Sony Corp. surged the most in two years as Chief Executive Officer Kazuo Hirai leads it toward a recovery with help from a business most consumers have never heard of.
The stock rose 12 percent in Tokyo, the biggest gain since January 2013. Sony raised its operating earnings forecast Wednesday with the biggest contributor being its devices unit, which supplies the image sensors that power cameras built into its Xperia smartphones and Apple Inc.’s iPhones. Hirai is boosting investment in the chip unit to build more modules for phones, tablet computers and automobiles.
The business helped Tokyo-based Sony post its best quarterly profit in seven years and increase its projection for annual sales. With the PlayStation 4 winning over gamers and Chief Financial Officer Kenichiro Yoshida cutting costs through a restructuring, the company is making progress in moving beyond the losses of the past and last year’s cyber-attack on its Hollywood studio.

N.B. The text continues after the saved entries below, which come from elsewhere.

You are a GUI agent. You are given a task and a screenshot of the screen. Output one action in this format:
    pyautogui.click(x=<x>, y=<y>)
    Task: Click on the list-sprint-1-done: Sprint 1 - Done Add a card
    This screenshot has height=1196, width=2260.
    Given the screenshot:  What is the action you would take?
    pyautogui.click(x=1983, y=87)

“The demand for front-facing camera modules is going through the roof, because everyone wants to take high-quality selfies, and that doubles the market size for Sony,” said Amir Anvarzadeh, a manager of Japanese equity sales at BGC Partners Inc. in Singapore. “The auto segment of the market is also beginning to boom. Cars potentially may have more than five modules per car.”

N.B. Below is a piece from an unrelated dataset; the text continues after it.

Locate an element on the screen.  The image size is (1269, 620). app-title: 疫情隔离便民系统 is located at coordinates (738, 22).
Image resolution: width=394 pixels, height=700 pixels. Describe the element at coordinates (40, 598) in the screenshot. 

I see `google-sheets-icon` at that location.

The stock closed at 3,101.5 yen in Tokyo, the highest since May 2010 after surging by the daily limit earlier. Analysts at Credit Suisse Group AG raised their price forecast for the shares by 27 percent to 3,300 yen with an outperform rating.
In the three months ended Dec. 31, Sony’s preliminary operating income more than doubled to 178.3 billion yen ($1.5 billion), the highest since the same period of 2007.
“We believe this outstanding performance is the result of company’s renewed focus on profitable businesses where Sony has competitive advantage,” Atul Goyal, a Singapore-based analyst at Jefferies Group LLC, said in a report. “We like the focus on cost-control (rather than job-cuts),” he wrote.
Sony now expects a full-year operating profit of 20 billion yen, compared with an earlier forecast for a 40 billion-yen loss, and annual sales will be 8 trillion yen, it said.
The company also narrowed its projected full-year net loss by 26 percent to 170 billion yen, a prediction that includes a 176 billion-yen writedown at the Xperia phone business.
Better-than-expected sales of sensors and positive foreign exchange moves led Hirai to raise the devices unit’s profit outlook by 49 percent to 100 billion yen and the revenue forecast by 6.7 percent to 950 billion yen.
Sony will boost the output capacity of image sensors by 33 percent to 80,000 wafers by the end of June 2016, the company said Monday. It’s also shifting 220 employees involved in the development and production of chips for gaming consoles to the image sensor business and other operations.
The company gained a competitive advantage after switching to a technology known as complementary metal-oxide semiconductors, or CMOS. The sensors help record images in low light or with strong backlight, boosting the quality of pictures from smartphone and car cameras.
The electronics company expects camera modules and sensors to generate about 63 percent of its device unit revenue in the year ending March 2018, it said in November.
Full-year operating income from games is forecast to reach 40 billion yen, while weakness in the Japanese yen will help the imaging-products division post earnings of 53 billion yen even as digital-cameras sales slide.
“Games and image sensors are doing great, even as impressions from digital cameras and televisions are less favorable,” Yu Okazaki, an analyst at Nomura Holdings Inc. in Tokyo, said before the release. “The company’s full-year outlook was quite conservative coming out of the first-half result, suggesting there is room at the top.”
The company will cut 2,100 jobs from its mobile business by the end of fiscal year 2015, and it trimmed the smartphone sales outlook to 39.2 million units from 41 million units this year.
Sony expects the picture operations to report a profit margin of 3 percent to 5 percent as sales decline by as much as 32 percent to 900 billion yen.
In the face of fierce competition from Apple, Samsung Electronics Co. and other producers, Sony is ending development of new smartphones for China and culling its Xperia lineup. Hirai is due to announce a mid-term plan for the business before the fiscal year ends in March.
In January, Sony sought permission to delay the release of its final quarterly earnings because of the disruptions caused by the hacking of its studio, which U.S. officials blamed on North Korea. Sony said it was unable to produce a full third-quarter report by the expected deadline and was cleared to file its final earnings statement by March 31, the last day of the fiscal year.
Investigation and remediation expenses related to the hacking are about $15 million so far, and the attack will cost the company about $35 million in total, Sony said.
The pictures unit had provisional operating income of 2.4 billion yen in the December quarter, while gaming earnings more than doubled to 27.6 billion yen, it said.
“The company is also getting a big boost from the weaker yen for all of its segments relying on domestic production,” said Hideki Yasuda, a Tokyo-based analyst at Ace Research Institute. “The PS4 sold well, and of those who bought the console, half are joining the company’s network service, creating a continuous contribution to the bottom line.”